Many of the volleys between Wal-Mart and its critics ignore the larger context. Rising health-care costs and the declining earning power of low-skilled workers are national problems, and not unique to Wal-Mart. CEO Scott has tried making this argument, without finding much traction. But he's right. General Motors, which offers the kind of benefits that union activists wish Wal-Mart gave its cashiers, is losing billions as a result; it's in such peril its union workers have agreed to shoulder more of their health costs. A telling moment in Greenwald's Wal-Mart documentary comes when an elderly grocery-store owner laments the closure of his family business, which he attributes to Wal-Mart. "Where will our families and where will our children be? What will they have to do to work and be competitive?" In fact, due to globalization, plenty of people whose livelihoods are unaffected by Wal-Mart are asking similar questions.

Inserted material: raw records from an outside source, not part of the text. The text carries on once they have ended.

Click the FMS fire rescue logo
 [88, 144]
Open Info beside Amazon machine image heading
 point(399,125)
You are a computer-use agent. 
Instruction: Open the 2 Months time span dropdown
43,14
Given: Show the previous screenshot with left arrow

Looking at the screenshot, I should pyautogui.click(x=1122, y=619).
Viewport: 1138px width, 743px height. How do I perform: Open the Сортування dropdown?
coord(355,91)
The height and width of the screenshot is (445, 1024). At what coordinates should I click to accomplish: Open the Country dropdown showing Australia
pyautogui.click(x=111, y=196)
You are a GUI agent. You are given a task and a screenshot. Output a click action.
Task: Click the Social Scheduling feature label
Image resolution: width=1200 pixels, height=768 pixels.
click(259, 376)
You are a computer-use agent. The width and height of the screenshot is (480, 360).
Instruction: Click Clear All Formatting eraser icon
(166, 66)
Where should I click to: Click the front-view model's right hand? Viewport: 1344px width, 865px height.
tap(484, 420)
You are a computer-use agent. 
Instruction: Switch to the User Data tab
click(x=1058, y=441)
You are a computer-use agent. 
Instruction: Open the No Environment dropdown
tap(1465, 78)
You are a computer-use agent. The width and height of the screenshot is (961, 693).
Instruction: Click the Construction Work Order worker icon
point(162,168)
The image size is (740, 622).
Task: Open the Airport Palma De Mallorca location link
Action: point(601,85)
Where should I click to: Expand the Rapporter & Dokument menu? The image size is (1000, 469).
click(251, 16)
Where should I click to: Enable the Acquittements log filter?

That angst is one reason we'll continue hearing about these issues. On Friday Wal-Mart hosted an economics conference, where academics chewed over papers on the chain's impact. (Like previous research, most concluded its lower prices create benefits that more than offset its low wages.) The anti-Wal-Mart side will host its own conference to tout negative research next week. It also vows to make Wal-Mart's practices a key issue in the '06 congressional elections. In the meantime, Wal-Mart's army will soldier on. In New York last month to unveil Metro 7, a new fashion-forward line of apparel, chief marketing officer John Fleming shrugged off the chain's critics. "We're focused on continuing to make Wal-Mart a great place to work," he said. Wal-Mart may have mastered the art of the sale, but until this PR firestorm dies down, that may be a tough sell.